November 16, 2006
Anti-Israel Ortega returns to power in Nicaragua
During Ortega's last stint in power, as head of the left-wing revolutionary government from 1979-90, the entire Jewish community fled into exile while the Sandinistas built cozy relations with the PLO and other anti-Israel groups and allied themselves closely with Cuba.
Now, 16 years later, just as the community is on the verge of restoring itself to its pre-revolution levels, the Sandinistas have narrowly won a new chance at heading this impoverished Central American nation.
"We have to accept the result and see how he's going to act," a disappointed Elena Pataky said by telephone Tuesday. "We need to make sure that he doesn't again make Nicaragua a sanctuary for drug traffickers and terrorists."
Final counts from the Nov. 5 election showed Ortega with 38 percent of the vote in the five-person race, ahead of chief rival Eduardo Montealegre, who won 29 percent. That was enough for Ortega to win on the first ballot under Nicaraguan law.
It marks Ortega's first victory in four tries since he was thrown out of office in a 1990 landslide.
The country's anti-Sandinista right split this year, with some supporting Jorge Rizo -- the handpicked successor of Arnoldo Aleman, a far-right former president currently under house arrest on corruption charges. Others, including Pataky and the United States, supported Montealegre, a former banker who was dogged by charges of insider trading involving bond issues and embargos by his bank.
An expected split on the left between Ortega and Sandinista dissidents never materialized after the Sandinistas' preferred candidate, charismatic former Managua Mayor Herty Lewites, died of a heart attack in July. Lewites was the son of a Jewish immigrant who had helped supply the Sandinistas with arms when they were a guerrilla movement in the 1970s, but they slandered the father for his Jewish roots after he split from the group.
Lewites' replacement in the election, intellectual Agusto Jarquin, finished a distant fourth.
Nicaragua's Jews, never more than 100 strong, went into exile within two years after the Sandinistas overthrew the U.S.-backed Somoza dictatorship. The country was possibly without a single resident Jew for the remainder of the Sandinista era, when the synagogue was converted to a secular school -- it's now a funeral home -- and a number of PLO members were given Nicaraguan passports.
The Sandinista regime had hostile relations with the United States, which funded the "Contra" rebels in a bloody civil war that marred the 1980s and help send the Nicaraguan economy into a tailspin that continues to stunt development to this day.

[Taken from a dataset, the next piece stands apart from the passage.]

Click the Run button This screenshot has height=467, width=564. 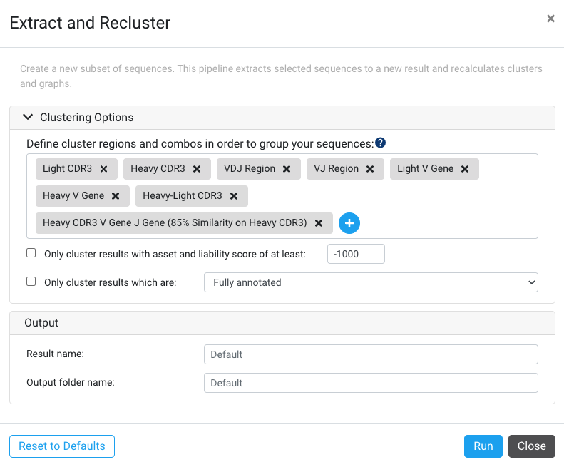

After losing power, the Sandinistas changed their position on Israel, at least publicly, accepting diplomatic relations and abandoning their backing for rhetoric denigrating Zionism as racism. However, Sandinista leaders like the party's only surviving founder, Tomas Borge, continue to "deplore" Israeli policies in Gaza and the West Bank, and Ortega has expressed support for Iran's government, which threatens to annihilate Israel.
v In recent years, Israel and Nicaragua have developed cordial relations. Israeli aid workers provide assistance to farmers in the country, but Israel has yet to open an embassy there, with the embassy in neighboring Costa Rica handling Nicaraguan affairs. Embassy officials could not be reached for comment.

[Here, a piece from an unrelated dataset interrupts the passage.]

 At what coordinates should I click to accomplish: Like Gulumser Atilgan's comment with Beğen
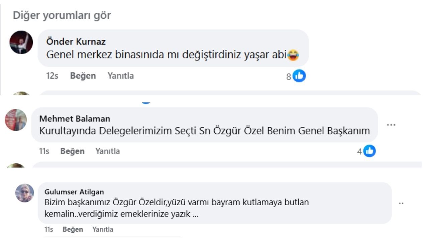coord(73,230)
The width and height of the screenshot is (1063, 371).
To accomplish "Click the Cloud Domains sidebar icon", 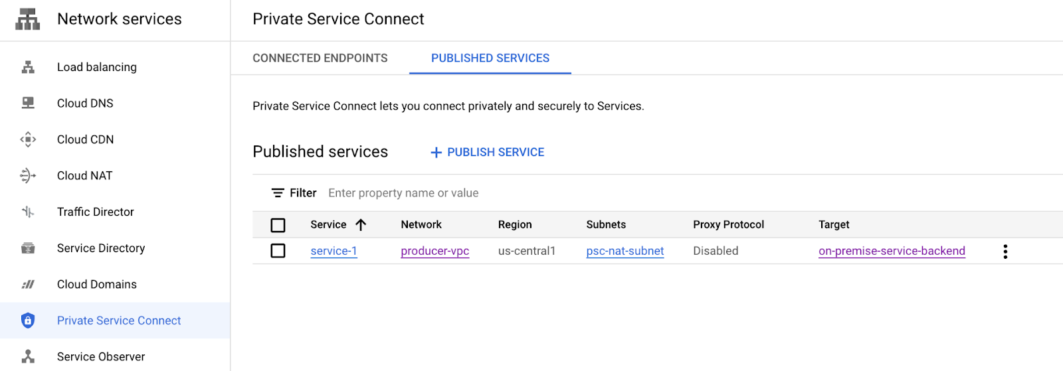I will [28, 284].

Jews began returning to the country after Ortega lost the 1990 elections, although the community's Torah remains in Costa Rica. In recent weeks the community has been preparing to build a new synagogue.
Those plans may be put on hold, Rafael Lipshitz, president of the Nicaraguan Jewish Association, said. He said the group's board will meet next week to discuss its future and that a community assembly will be held by early December to make a decision.
Lipshitz called the election results "worrying," but added that he advocates a waiting period before any decisions are made on the synagogue project.
Pataky, who spent her exile in Miami and supported Montealegre in Sunday's election, laughed at the idea of fleeing again.
"The conditions of 1979 were totally different from today," she said. "Like all of Nicaragua, I am observing with a keen interest."
Ortega's election marks a foreign policy setback for the Bush administration and a step forward for Venezuelan President Hugo Chavez, who helped boost the Sandinistas' chances in the final weeks of the campaign by sending the country a shipment of free urea for fertilizer to be distributed by the Sandinistas. Ortega is to take office in January, although his ability to govern remains in doubt: The anti-Sandinista right is expected to hold a majority in the legislature, also elected Nov. 5.